We’re down one iPad already and our trusty old C-80 Raymarine chart plotter has a failing screen and it has decided that it would rather not have to read the Australian chart so what you get is a collection of trapezoid shaped land masses under what can only be called a blurry stained looking screen with some blank spots. This leaves us with our old iPad 2 holding up things navigational and doing double duty with Marce’s heavy domestic needs as well.
In the morning, coffee in hand, I went out into the cockpit to see where we were. When you anchor in the dark it’s always a surprise to see where you ended up and I’m not suggesting that you ever do anything this stupid but it’s kind of the only good thing about entering a harbor and anchoring in the dark. It was right about then that I noticed a cute motorboat heading straight toward us. Turns out it was our old friend Sherm whom we first met in Opua, New Zealand. What are the odds?
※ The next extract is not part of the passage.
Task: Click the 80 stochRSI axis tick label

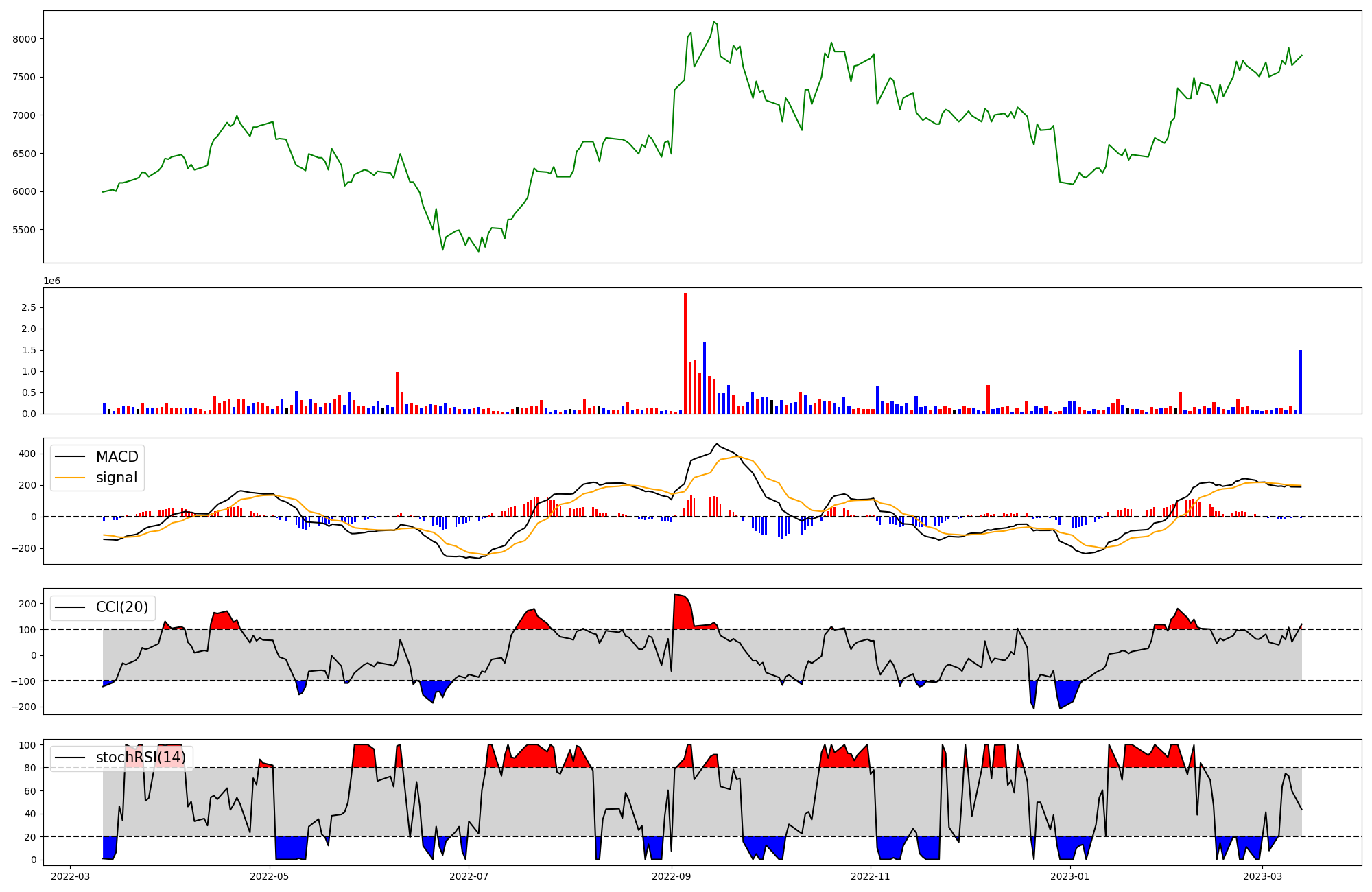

Turns out Sherm and his wife live here in Pittwater and they were half of our official welcoming committee.
The other half of our welcome crew, Di and Bruce of Toucan, finagled a mooring for us about an hour up the bay. Things may be looking up. Pittwater is really beautiful and we slid past what seemed like several thousand sailboats, tied up to our mooring ball, and paid the man.
Heron Cove has several redeeming features beside excellent protection from weather, our mooring, and a sand spit that uncovers every day where people sun bathe and play with their dogs. Now, I don’t know who invented the thong bathing suit, if you can call it a suit, but it sure is popular down here with the young women who compete for the tiniest version. Yep, things are looking up.
Bruce on Toucan found a replacement C-80 chart plotter for a song. Things are really looking up. After a round or two of nautical holiday get togethers with the Toucs, and a long-awaited family reunion on Escape Velocity even the weather seemed like it was calming down out in the ocean and it was time to make the final dash to Sydney.
This time we left bathed in sunshine for a change, saying goodbye to Toucan who armed us with an Aussie study guide, and motor-sailed south.
The used but nearly new chart plotter worked perfectly with bright, bold, and clear colors on the screen. What a difference! Bouncy but benign by Pacific standards the sea showed us a little mercy and we even timed the 20 mile trip to arrive in the daylight for a change. I say 20 miles from Barren Joey Headland to North Headland but anchor to anchor it was about 30 miles. The last five miles is where this story lies.
As we rounded North Head — is there a more famous headland? — the wind picked up considerably and we decided to douse the jib knowing that maneuverability would be paramount in Sydney’s crowded harbor. Right away a half dozen Hobart super maxi racing sleds and a few of Sydney’s famous ferries were apparently sent out to greet us. We instinctively went into New York Harbor mode, which has served us well in the past. Marce called out threats and I played dodge-’em with little runabouts, jet skis, carbon fiber Super Maxi racing sleds, double decker ferries, pontoon patios, super yachts, kayakers, and I’m sure I’m missing a few.
I managed to cross the traffic stream to hug Bradley’s Head and that’s when the Icons of Icons hove into view. The Sydney Harbor Bridge and Opera House. We finally made it. We still had to wind our way through a very narrow railroad swing bridge and then under the lyre-like ANZAC Bridge into a backwater anchorage called Blackwattle Bay with the skyline of Sydney laid out before us. Magnificent.
Anchor down, drinks all around. Things are definitely looking up.